We all probably can identify with that feeling. Our minds will tell us one thing—a thing that we believe deeply is true—while our emotions may be screaming at us, urging us not to step out onto that limb of faith. What if we fall?
This coming Wednesday evening, in my class on Mere Christianity, we’ll be covering the chapters that deal with faith. Lewis, from his own personal experience, shares how our moods are so very changeable—yet we cannot allow those moods/emotional episodes to dictate truth. He explains it in his typical relatable style:
Faith, in the sense in which I am here using the word, is the art of holding on to things your reason has once accepted, in spite of your changing moods. For moods will change, whatever view your reason takes. I know that by experience.
Now that I am a Christian I do have moods in which the whole thing looks improbable: but when I was an atheist I had moods in which Christianity looked terribly probable.
It’s particularly interesting to me that Lewis confesses even atheists have doubts about their atheism. Don’t we sometimes think that it’s only those of us who have professed the faith who have those doubts? No, doubting is common to all. What is the solution?
This rebellion of your moods against your real self is going to come anyway. That is why Faith is such a necessary virtue: unless you teach your moods “where they get off,” you can never be either a sound Christian or even a sound atheist, but just a creature dithering to and fro, with its beliefs really dependent on the weather and the state of its digestion.
When we allow our moods—our emotional ups and downs—to determine what we believe, we are, in effect, telling God we really don’t trust His character: His love for us through Christ; the ultimate Sacrifice He paid; the forgiveness He has offered; the new life He has granted us.

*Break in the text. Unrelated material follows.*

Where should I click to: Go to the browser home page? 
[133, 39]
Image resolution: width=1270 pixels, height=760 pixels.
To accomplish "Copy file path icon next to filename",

The apostle James tells us,
Let perseverance finish its work so that you may be mature and complete, not lacking anything. If any of you lacks wisdom, you should ask God, who gives generously to all without finding fault, and it will be given to you. But when you ask, you must believe and not doubt, because the one who doubts is like a wave of the sea, blown and tossed by the wind. That person should not expect to receive anything from the Lord. Such a person is double-minded and unstable in all they do.
I want to persevere. I want to be mature. I seek the kind of faith that sets aside all doubts about God’s goodness and trusts Him implicitly. May that faith grow in us all.